Exclude all pictures from your copy of the data below, which should otherwise match exactly.

::: MATERIAL SHOWN

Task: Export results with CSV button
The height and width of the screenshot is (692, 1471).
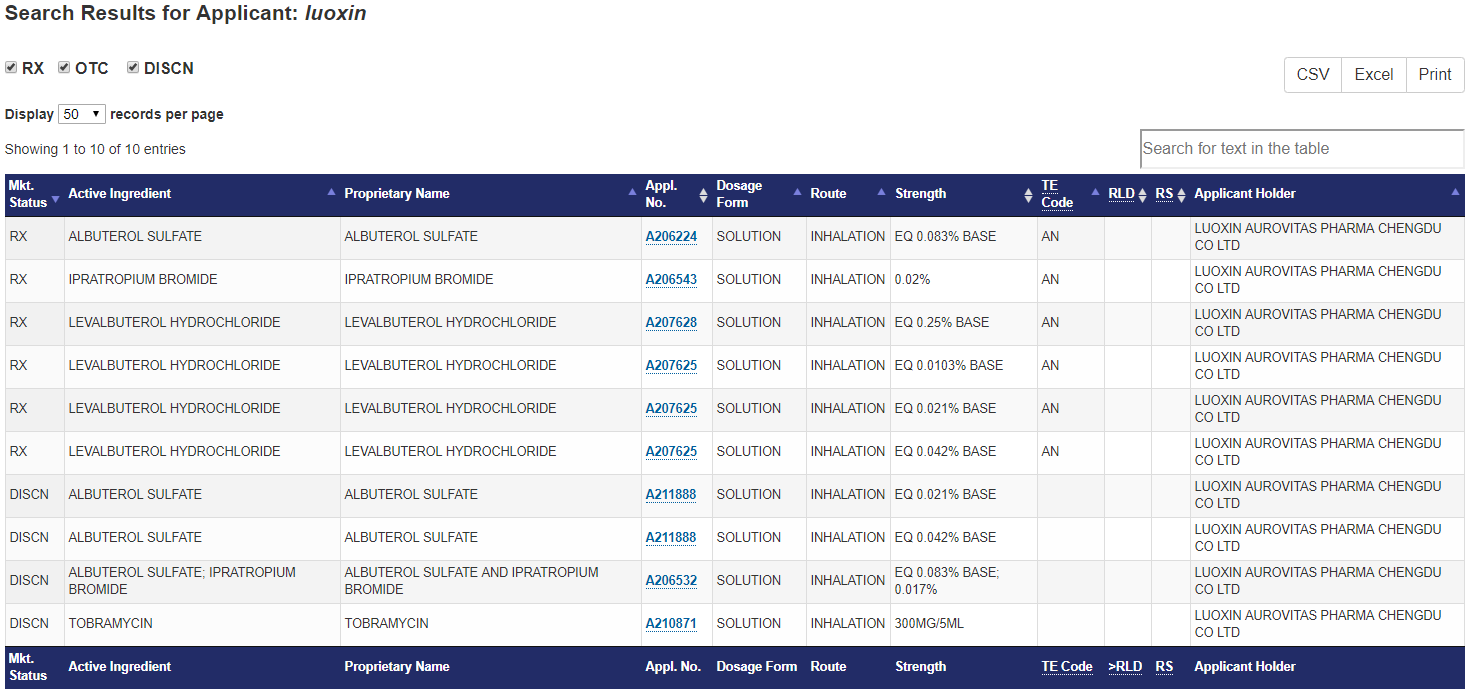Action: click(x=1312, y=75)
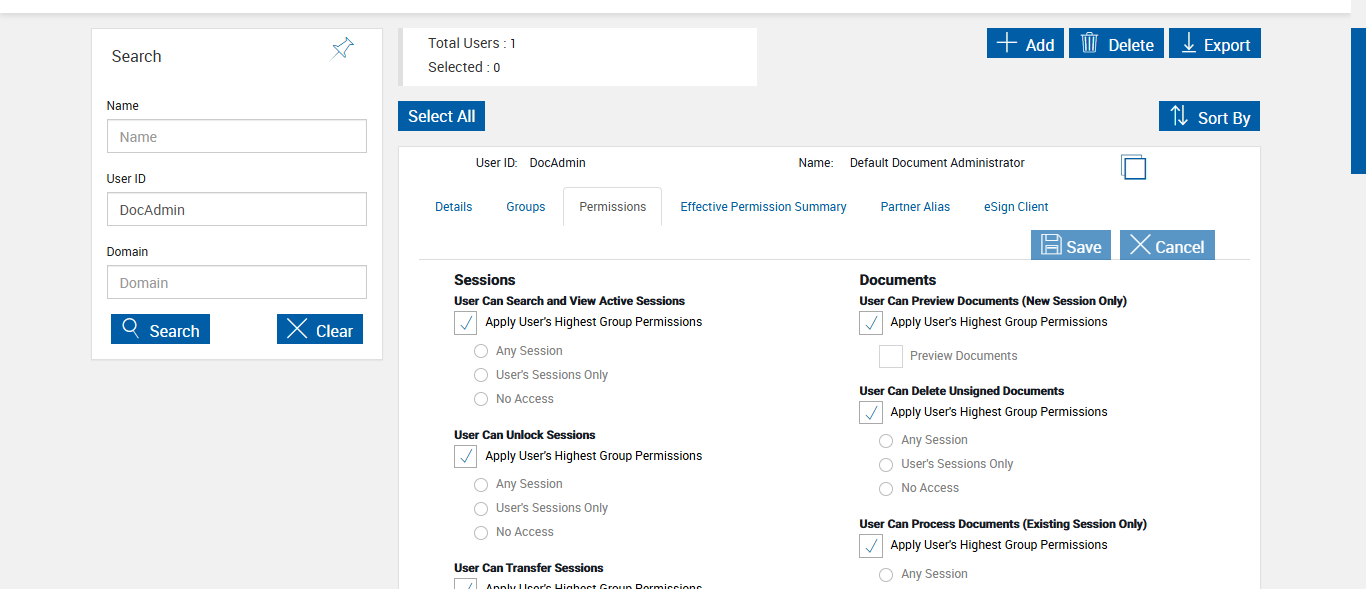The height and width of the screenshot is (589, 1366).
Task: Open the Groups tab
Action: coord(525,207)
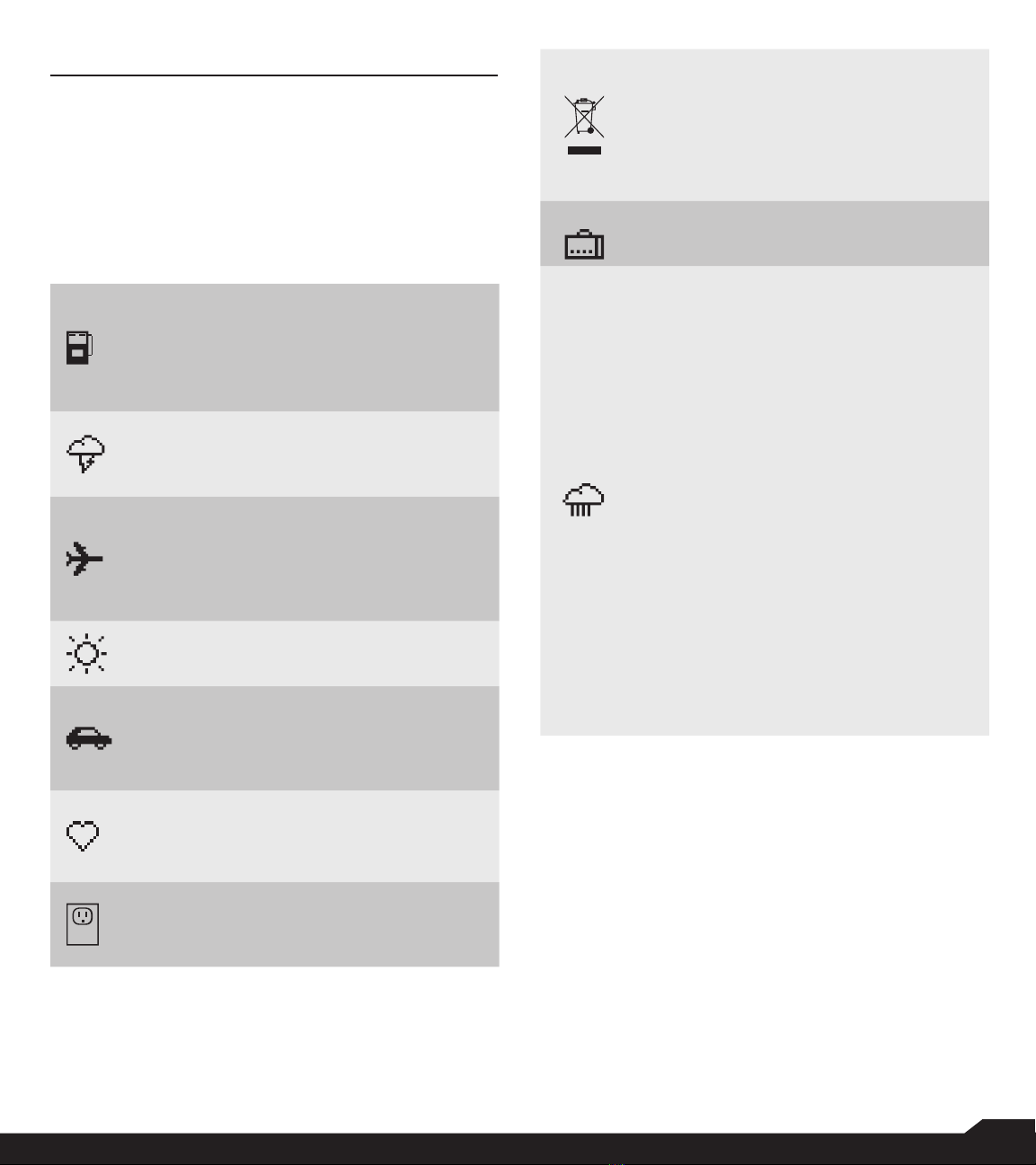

::::::

# ANSWER TO THIS EXERCISE
Task: Export results with CSV button
The height and width of the screenshot is (692, 1471).
Action: click(x=1312, y=75)
The height and width of the screenshot is (589, 1366).
Task: Open the Groups tab
Action: coord(525,207)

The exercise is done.